▸ **Records drawn from a dataset**

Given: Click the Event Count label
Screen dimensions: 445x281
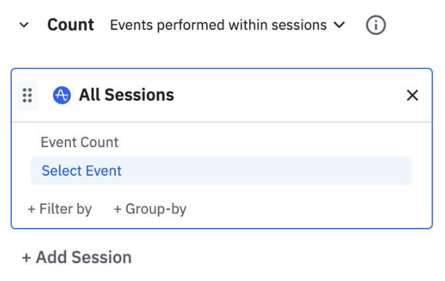Looking at the screenshot, I should pyautogui.click(x=79, y=142).
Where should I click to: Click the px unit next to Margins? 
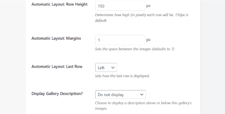click(x=148, y=40)
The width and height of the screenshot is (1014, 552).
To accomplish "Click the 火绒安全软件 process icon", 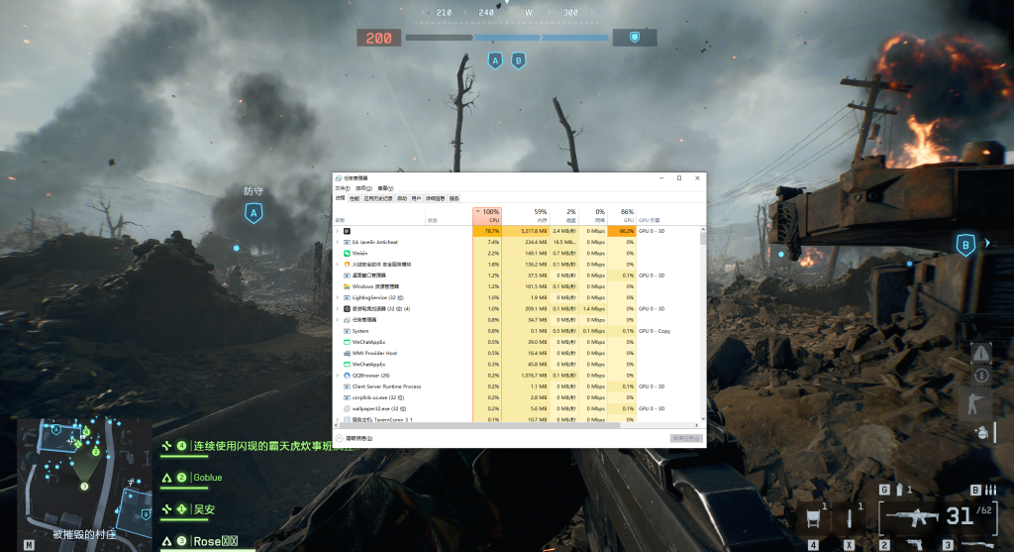I will click(347, 265).
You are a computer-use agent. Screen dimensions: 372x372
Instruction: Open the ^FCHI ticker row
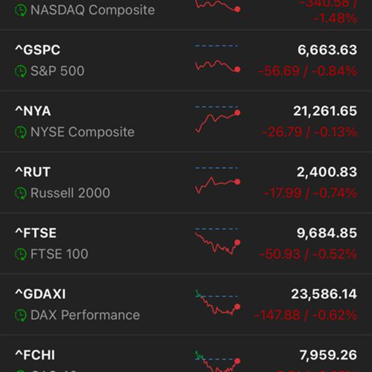(x=35, y=355)
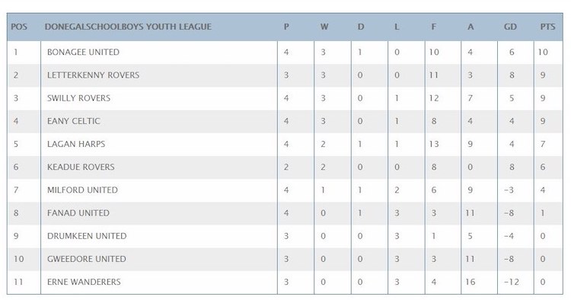Click the GD column header
Image resolution: width=571 pixels, height=300 pixels.
pyautogui.click(x=510, y=27)
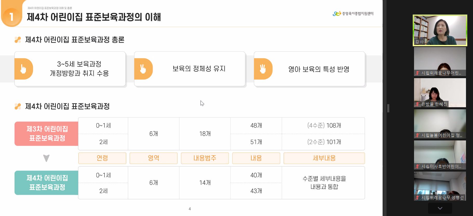Expand participant list with the down chevron
The image size is (473, 216).
tap(440, 208)
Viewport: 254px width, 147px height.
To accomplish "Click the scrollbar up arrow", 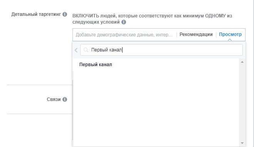I will [x=242, y=62].
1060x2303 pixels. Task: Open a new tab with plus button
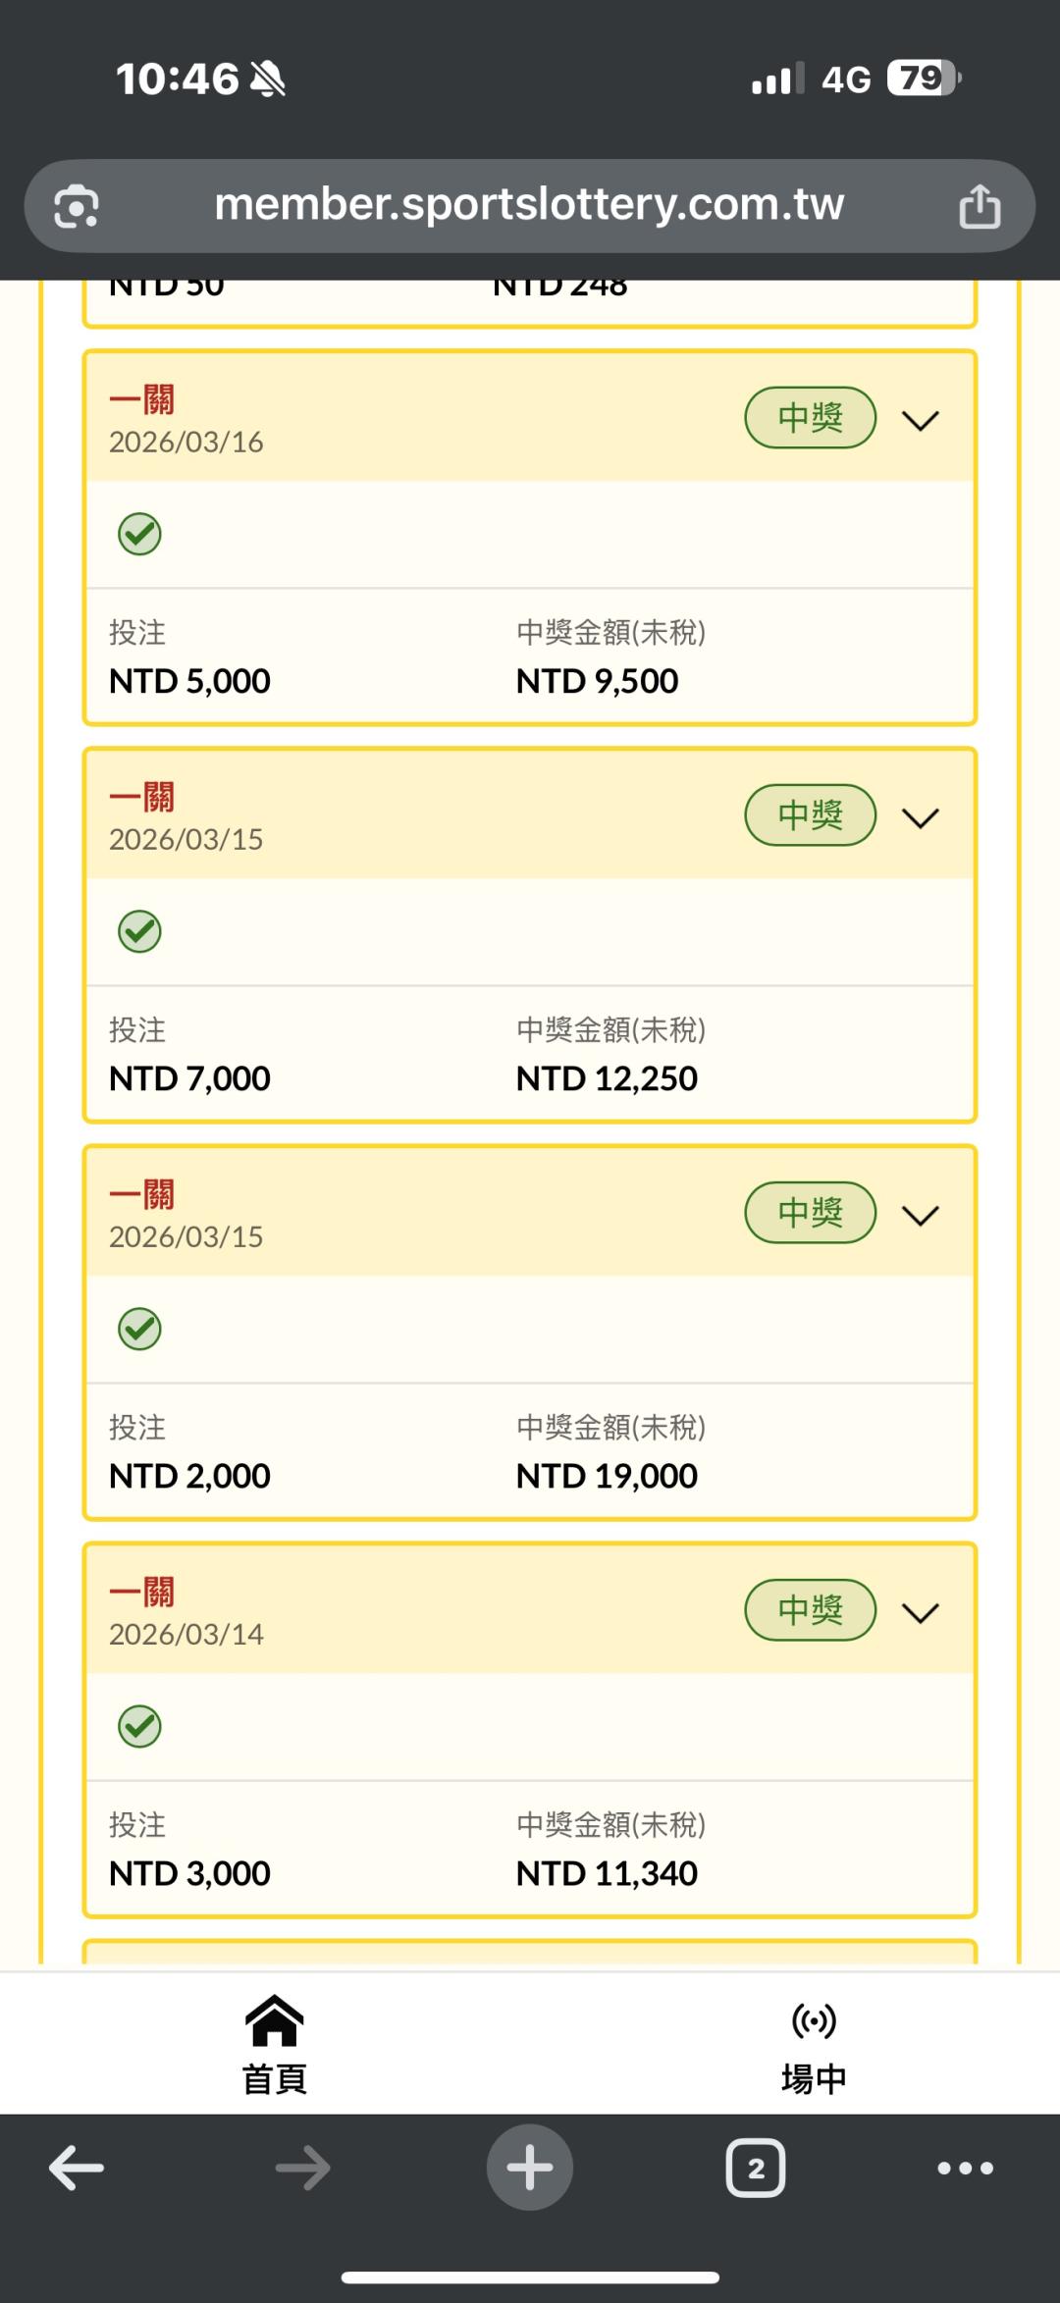pyautogui.click(x=530, y=2168)
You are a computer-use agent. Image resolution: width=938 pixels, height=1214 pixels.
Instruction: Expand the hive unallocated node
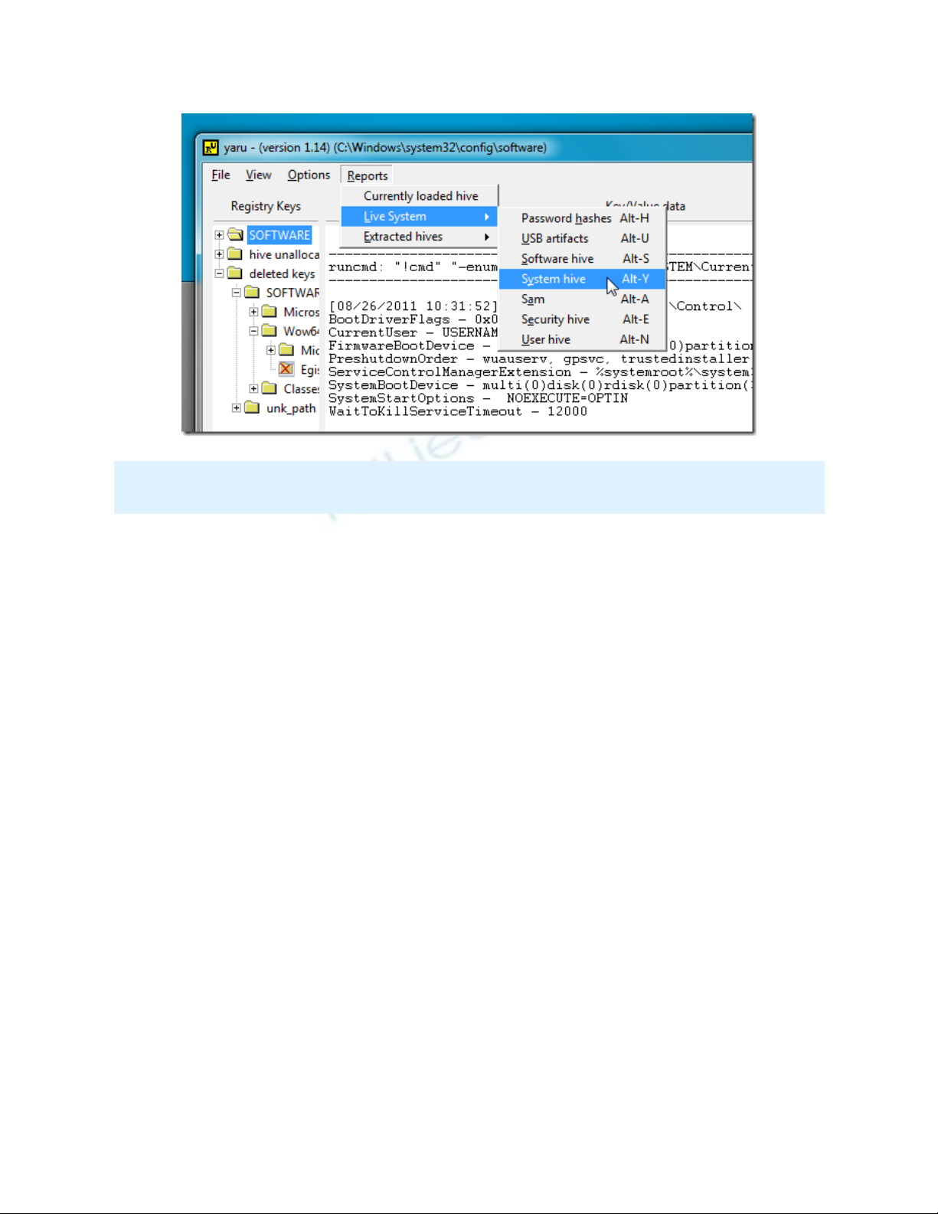point(220,254)
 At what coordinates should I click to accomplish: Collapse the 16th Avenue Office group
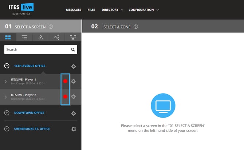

▸ **Work request**
All lines above that hold the string "agent" should be copied.

▸ **Output for this task**
You are a computer-use agent. Screen dimensions: 372x372
You are a computer-use agent. Image resolution: width=938 pixels, height=1214 pixels.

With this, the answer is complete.